For UNLV Honors College freshman and debate forum member Ember Smith, the 2016 presidential election represents her first dive into the political sphere.
Smith, an 18-year-old from Henderson, joined about 250 others from local high school and middle school debate teams and her university teammates on Monday to watch the first of three debates between presidential candidates Hillary Clinton and Donald Trump from inside a UNLV lecture hall.
Smith said she got exposed to debate as an eighth-grader but didn’t really get into the political side until the current election.
“It’s necessary for us to be involved politically,” Smith said. “I’m actually aware for the first time.”

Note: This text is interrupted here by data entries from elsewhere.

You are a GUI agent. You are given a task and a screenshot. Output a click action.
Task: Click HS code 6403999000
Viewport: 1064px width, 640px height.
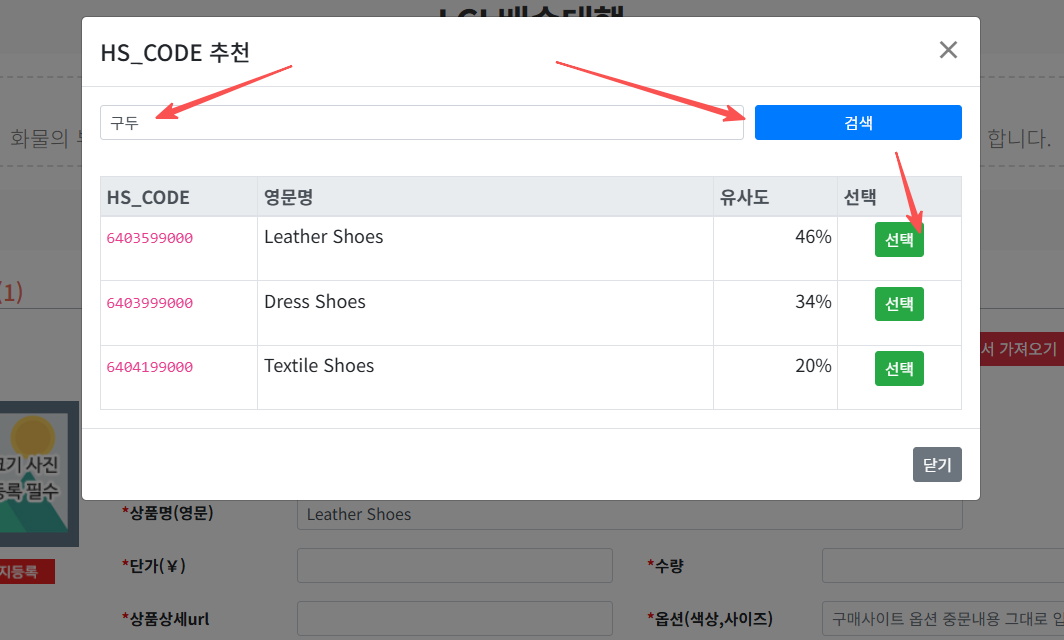click(x=150, y=303)
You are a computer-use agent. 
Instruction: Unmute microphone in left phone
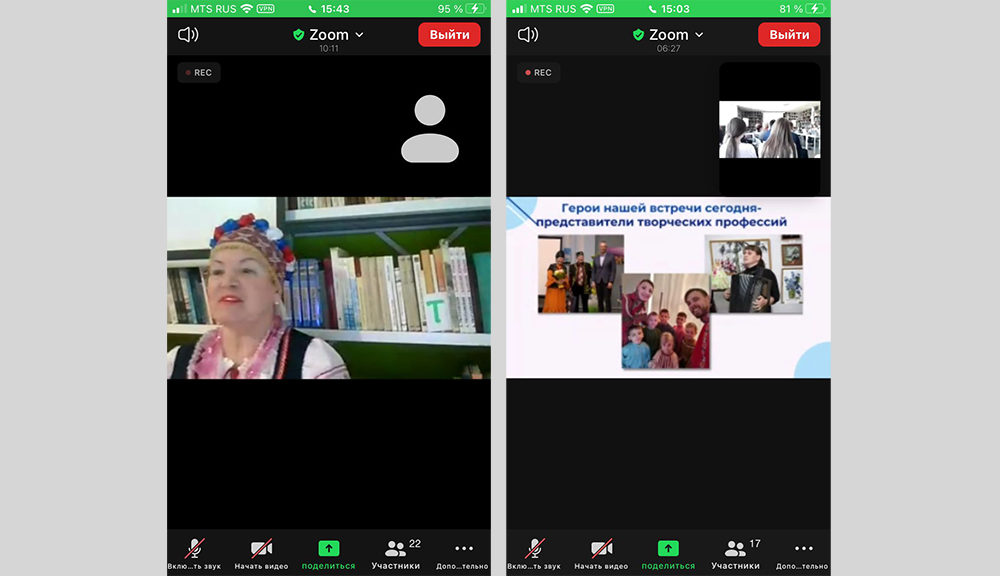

Smith called much of the rhetoric from the candidates this cycle — especially Trump’s intent to build a wall between the U.S. and Mexico — “outlandish.” She said she expects that to continue in coming elections.
“This is now the norm,” Smith said. “People who are supposed to be representing an entire nation are saying things that are entirely unconventional and can be sometimes offensive.”
Smith said she was expecting plenty of humor in the debate. And after 90 minutes of back and forth between Clinton and Trump, she said she got exactly that.
“I think there was certainly an entertainment factor,” she said. “But I’d much rather watch an education debate.”
Jacob Thompson, director of the UNLV debate forum, said the debate was a great way for young minds to grasp the democratic process. He added that he was impressed at the number of students who showed up on a Monday night.
After the debate, students peppered Thompson with questions ranging from the impact of fact checkers on politics to how gender factored into the debate.
As a debate coach himself, he couldn’t have been prouder.
“They’re becoming critical consumers of information before our very eyes,” he said of the students.